EXHIBIT 99.1
January 20, 2003
Chesapeake Financial Shares, Inc.
Press Release—for additional information please contact
Douglas D. Monroe, Jr.—804-435-1181; 800-434-1181
The Chesapeake Financial Shares Board of Directors announced record earnings of $2.34 per share for the year ending December 31, 2002 versus $2.07 for 2001, an increase of 13.1%. In addition Chesapeake’s return on beginning equity was 14.81%. In making the announcement for the Board, Douglas D. Monroe, Jr., Chairman and CEO, said, “The record earnings were the direct result of the entire staff working together to make customers feel comfortable that they were receiving quality service in a timely fashion. This was only possible because each employee assumed personal responsibility for their clients.”
In addition, Monroe announced that the regular quarterly dividend of $.13 per share, increased in December, was declared to be paid in mid-March.
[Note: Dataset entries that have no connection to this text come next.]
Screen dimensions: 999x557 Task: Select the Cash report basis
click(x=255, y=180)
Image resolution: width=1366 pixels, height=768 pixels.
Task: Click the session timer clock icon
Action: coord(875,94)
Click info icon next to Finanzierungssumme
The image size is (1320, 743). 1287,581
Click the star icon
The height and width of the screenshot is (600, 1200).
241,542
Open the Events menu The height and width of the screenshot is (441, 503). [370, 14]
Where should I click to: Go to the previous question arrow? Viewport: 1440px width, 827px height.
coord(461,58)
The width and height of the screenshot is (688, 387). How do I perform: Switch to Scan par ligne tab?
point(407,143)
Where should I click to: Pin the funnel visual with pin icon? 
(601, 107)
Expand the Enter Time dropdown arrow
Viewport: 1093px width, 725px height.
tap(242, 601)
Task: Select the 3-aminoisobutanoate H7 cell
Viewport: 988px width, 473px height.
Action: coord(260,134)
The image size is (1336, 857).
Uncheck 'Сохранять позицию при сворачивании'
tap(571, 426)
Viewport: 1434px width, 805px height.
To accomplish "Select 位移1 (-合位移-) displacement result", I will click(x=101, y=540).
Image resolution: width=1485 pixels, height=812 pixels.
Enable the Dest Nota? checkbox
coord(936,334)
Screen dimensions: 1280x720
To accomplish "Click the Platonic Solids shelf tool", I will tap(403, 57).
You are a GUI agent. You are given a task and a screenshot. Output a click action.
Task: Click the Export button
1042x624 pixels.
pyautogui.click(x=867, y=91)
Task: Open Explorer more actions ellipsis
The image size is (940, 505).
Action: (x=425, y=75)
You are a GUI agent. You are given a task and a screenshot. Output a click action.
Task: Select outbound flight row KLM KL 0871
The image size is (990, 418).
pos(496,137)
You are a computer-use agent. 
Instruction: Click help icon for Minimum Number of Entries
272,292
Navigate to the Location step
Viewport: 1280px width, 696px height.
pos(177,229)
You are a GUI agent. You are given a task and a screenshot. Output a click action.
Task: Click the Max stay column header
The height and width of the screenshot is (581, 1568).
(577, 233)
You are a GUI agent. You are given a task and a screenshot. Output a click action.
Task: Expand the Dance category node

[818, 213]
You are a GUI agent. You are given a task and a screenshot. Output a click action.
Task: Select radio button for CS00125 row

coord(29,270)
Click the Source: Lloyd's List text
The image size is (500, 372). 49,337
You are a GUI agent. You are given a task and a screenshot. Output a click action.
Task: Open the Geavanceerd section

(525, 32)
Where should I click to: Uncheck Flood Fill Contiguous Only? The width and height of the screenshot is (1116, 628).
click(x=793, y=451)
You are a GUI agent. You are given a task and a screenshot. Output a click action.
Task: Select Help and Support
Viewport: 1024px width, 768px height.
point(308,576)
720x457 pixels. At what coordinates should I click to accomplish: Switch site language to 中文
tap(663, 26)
The dividend represents an 8.33% increase over that paid during the first quarter of 2002.
Jeffrey M. Szyperski, President of CFS and Chesapeake Bank, commented that, “Total assets for Chesapeake increased by 19.8% to $293,125,000, and net loans increased by 16.1% to $193,267,000. In addition, over $28 million in fifteen and thirty year fixed-rate loans were made and sold to Freddie Mac. Chesapeake will collect monthly payments and pay real estate taxes and insurance for all of these customers.”
Because Chesapeake Bank has more than 55% of its outstanding loans to businesses, it is considered to be the most business-friendly community bank in the Commonwealth of Virginia. Loan quality remained strong with charged-off and past due loans over thirty days significantly below those of similar banks in the State. The increase in loans was coupled with a prudent increase in reserve for loan losses of $529,000 bringing the total reserve to $3,069,000 or 1.56% of total loans, significantly higher than that of competitive banks.
“More financial detail is available on our website, www.chesbank.com,” Szyperski added, “but we are now looking ahead into 2003 and beyond. Prospects for the future are very positive as illustrated by the success of the new bank and financial center that we opened last January on Route 17 south of Gloucester Courthouse. In the new office we are able to offer Investment and Banking services to clients in a confidential and professional manner.”
“After extensive evaluation of space expansion alternatives in our markets last year, particularly in Williamsburg, we leased space in City Square, Williamsburg’s center for government and commerce, next to the library and Chamber of Commerce buildings. Chesapeake Investment Group (CIG), our asset management and trust company affiliate, will
move to the new office which is located on the corner of Lafayette Street and North Boundary and will be opened in mid-February,” Szyperski added.
“Chesapeake Bank completed remodeling its Five Forks office in the early fall. During the three-month renovation the office remained open while inconveniencing a number of customers; however, the new face and internal operations have been enthusiastically accepted by our customers and investment clients,” commented Marshall N. Warner, Executive Vice President and the senior officer for the growing Peninsula market.
As announced in September, Chesapeake plans to terminate the registration of its common stock under the federal securities laws and thereby eliminate the significant expense required to comply with the reporting and related requirements under those laws. Under the plan, shareholders owning less than 500 shares will be entitled to receive $27.00 for each share held. Shareholders owning 500 or more shares will continue to hold the same number of shares after completion of the transaction. A special shareholders meeting to approve the plan is expected to be held in late February; details will be announced in the near future.